→ **TEKS DOKUMEN**:
Kredit Foto: Sufri Yuliardi
Menteri Dalam Negeri (Mendagri) Tito Karnavian meminta Kementerian Energi dan Sumber Daya Mineral (ESDM) memberikan relaksasi ekspor konsentrat bagi PT Amman Mineral Nusa Tenggara (AMNT) di Nusa Tenggara Barat (NTB). Permintaan ini disampaikan untuk mendorong pemulihan ekonomi NTB yang mengalami kontraksi sebesar 1,47% pada Kuartal I 2025.
Ia menyebut bahwa selain NTB, Provinsi Papua Tengah juga mengalami kontraksi signifikan sebesar 25,53%.
“Untuk NTB minus 1,47 persen. Saya sudah datang ke sana diskusi langsung dengan Pak Gubernur, Pak Lalu Muhamad Iqbal. Ketemulah masalahnya, masalahnya adalah tambang yang ada di sana namanya AMMAN yang ada di Kabupaten Sumbawa Barat, ada kebijakan untuk dibangun smelter sehingga produksinya (konsentrat) tidak boleh diekspor. Smelter-nya masih 6 bulan lagi, akibatnya tidak terjadi ekspor dan ini memengaruhi pertumbuhan ekonomi berakibat pada kegiatan (ekonomi) yang relatif menurun dan itu berpengaruh besar, lapangan kerjanya juga besar di situ,” ujar Tito, dalam Rapat Koordinasi Pengendalian Inflasi Daerah, Senin (7/7/2025).
Baca Juga: Pasar Global Ketat, Indonesia Naikkan HPE Konsentrat Tembaga
Tito mengungkapkan bahwa ia telah berkomunikasi langsung dengan Menteri ESDM, Bahlil Lahadalia, untuk membahas potensi pemberian izin ekspor sementara.
“Apa ada kemungkinan relaksasi selagi menunggu smelter selesai, yaitu konsentrat dapat diekspor atau dijual ke tempat lain (smelter lain)?” katanya.
Permintaan serupa juga disampaikan DPRD Kabupaten Sumbawa Barat kepada Menteri ESDM melalui surat aspirasi yang diserahkan kepada Komisi XII DPR RI pada Rapat Kerja dengan Menteri ESDM, Rabu (2/7/2025). Surat tersebut ditandatangani oleh Ketua DPRD Sumbawa Barat, Kaharuddin Umar.

→ **INFORMASI YANG DIBERIKAN**:
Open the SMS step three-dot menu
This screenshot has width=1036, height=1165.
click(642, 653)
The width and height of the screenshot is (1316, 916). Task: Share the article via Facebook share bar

→ **SASARAN TUGAS**:
a - Salin kata demi kata bagian artikel tentang relaksasi ekspor konsentrat mulai dari "Kredit Foto: Sufri" sampai dengan "signifikan sebesar 25,53%.", termasuk kedua bagian itu.
b - Tolong lanjutkan artikel tentang relaksasi ekspor konsentrat dari titik terakhirnya.
Materi di atas tidak diperlukan.

→ **HASIL YANG DIHARAPKAN**:
a -
Kredit Foto: Sufri Yuliardi
Menteri Dalam Negeri (Mendagri) Tito Karnavian meminta Kementerian Energi dan Sumber Daya Mineral (ESDM) memberikan relaksasi ekspor konsentrat bagi PT Amman Mineral Nusa Tenggara (AMNT) di Nusa Tenggara Barat (NTB). Permintaan ini disampaikan untuk mendorong pemulihan ekonomi NTB yang mengalami kontraksi sebesar 1,47% pada Kuartal I 2025.
Ia menyebut bahwa selain NTB, Provinsi Papua Tengah juga mengalami kontraksi signifikan sebesar 25,53%.

b -
Dalam surat tersebut, DPRD meminta pemerintah memberikan izin ekspor kepada AMNT dengan alasan bahwa 80% pendapatan daerah Kabupaten Sumbawa Barat bergantung pada sektor tambang. Tidak adanya ekspor dinilai akan berdampak serius pada penerimaan daerah tahun 2026 karena hilangnya Dana Bagi Hasil serta terhambatnya perputaran ekonomi di kalangan pelaku usaha lokal dan UMKM.
DPRD juga mengkhawatirkan potensi pemutusan hubungan kerja (PHK) terhadap 40% tenaga kerja lokal apabila kegiatan operasional tambang terganggu karena pelarangan ekspor.
Baca Juga: Batu Bara RI Kalah Saing, Ekspor ke China dan India Turun Belasan Persen
Gubernur NTB, Lalu Muhammad Iqbal, dalam pernyataan terpisah, menyatakan bahwa pihaknya akan mengajukan permintaan relaksasi ekspor konsentrat dalam jumlah dan waktu tertentu agar pertumbuhan ekonomi daerah bisa segera pulih.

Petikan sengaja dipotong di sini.